__What is expected__: Please, in the data that follows, copy exactly the lines from the line with "Switch to the D1 timeframe" through the last one, both included. Do not include pictures.

[Input — start]

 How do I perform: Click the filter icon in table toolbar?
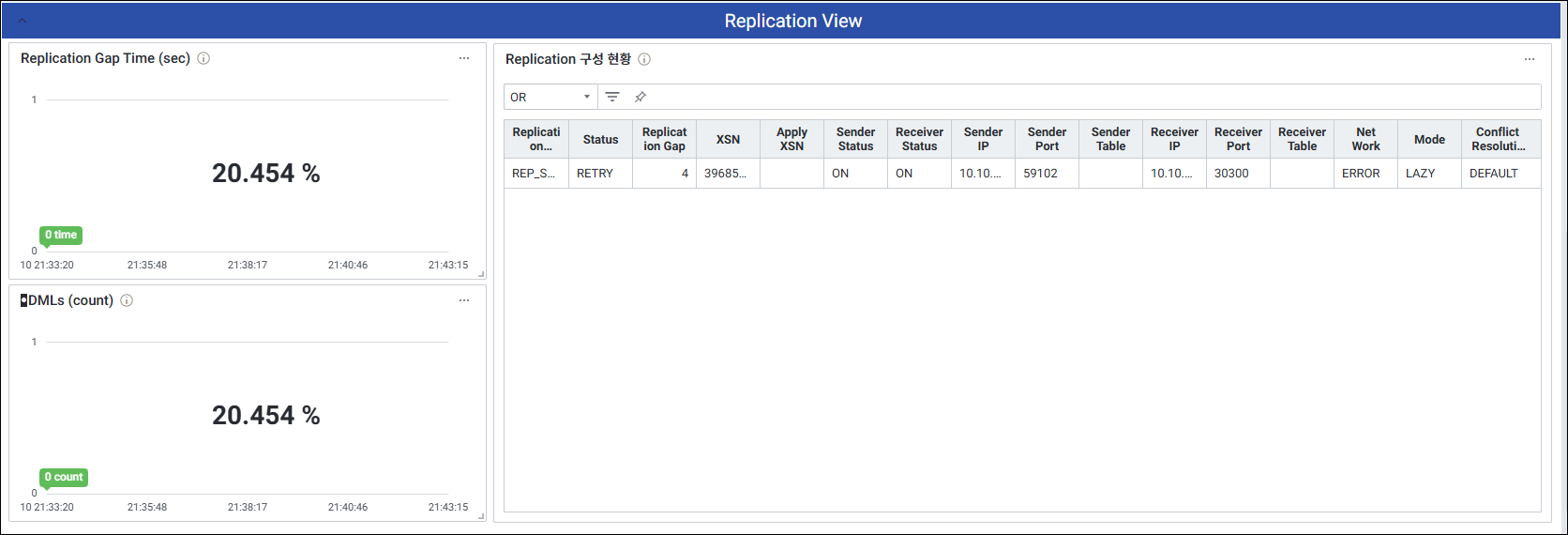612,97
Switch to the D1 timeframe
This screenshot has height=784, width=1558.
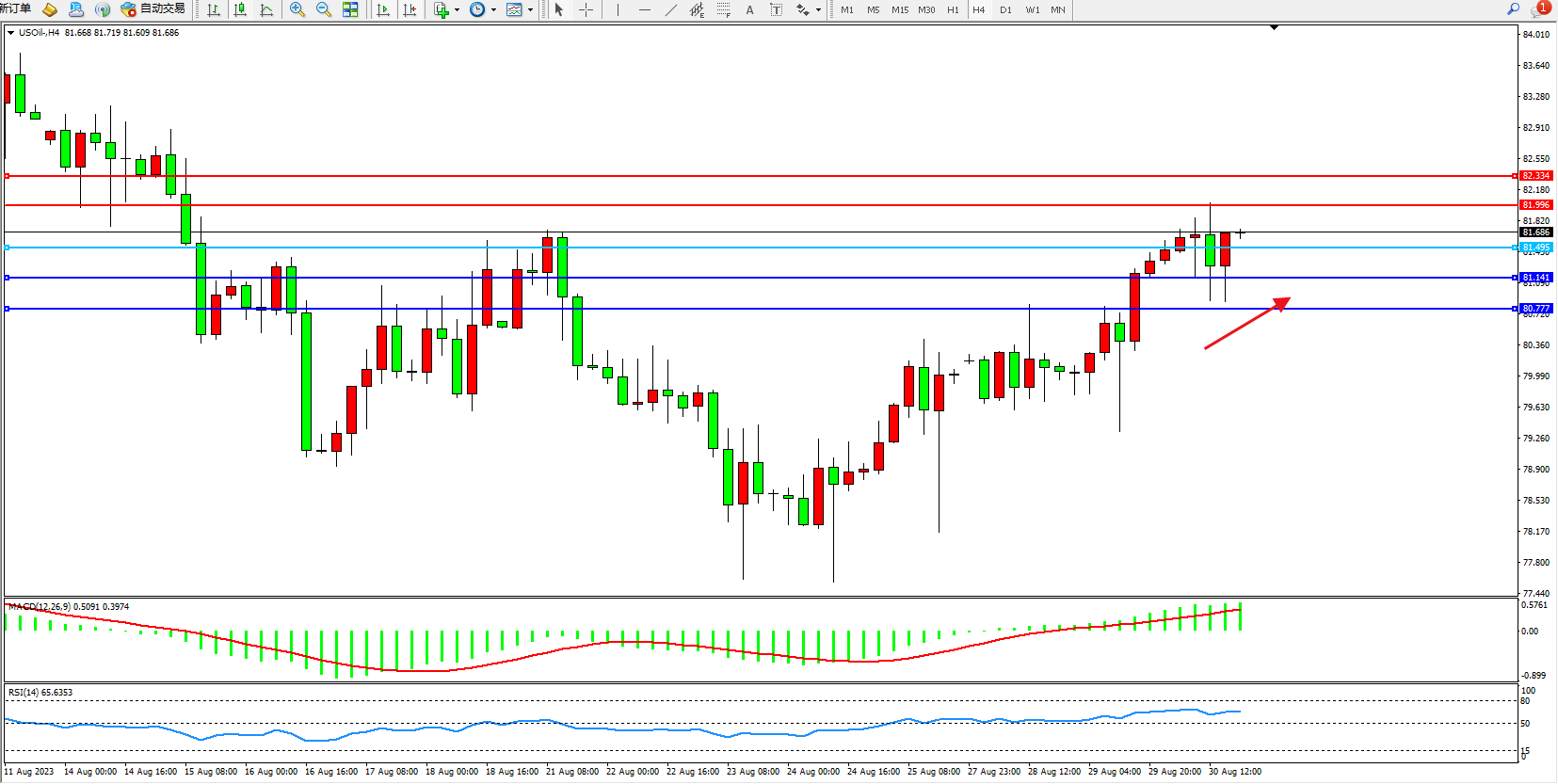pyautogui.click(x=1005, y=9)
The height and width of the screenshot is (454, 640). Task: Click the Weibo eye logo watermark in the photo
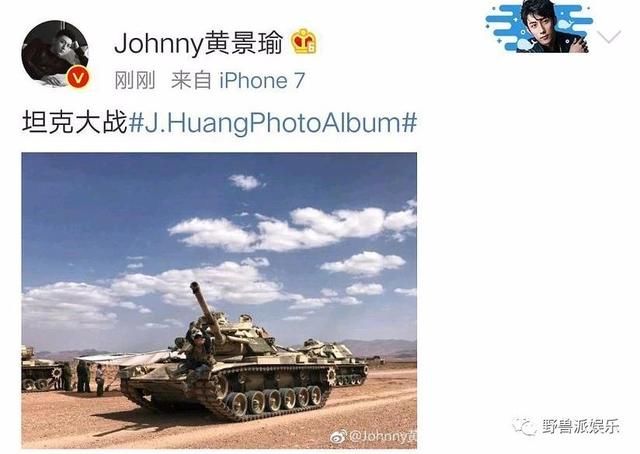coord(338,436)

[Input — finish]

__Answer box__:
Switch to the D1 timeframe
This screenshot has height=784, width=1558.
pyautogui.click(x=1005, y=9)
The height and width of the screenshot is (454, 640). Task: Click the Weibo eye logo watermark in the photo
coord(338,436)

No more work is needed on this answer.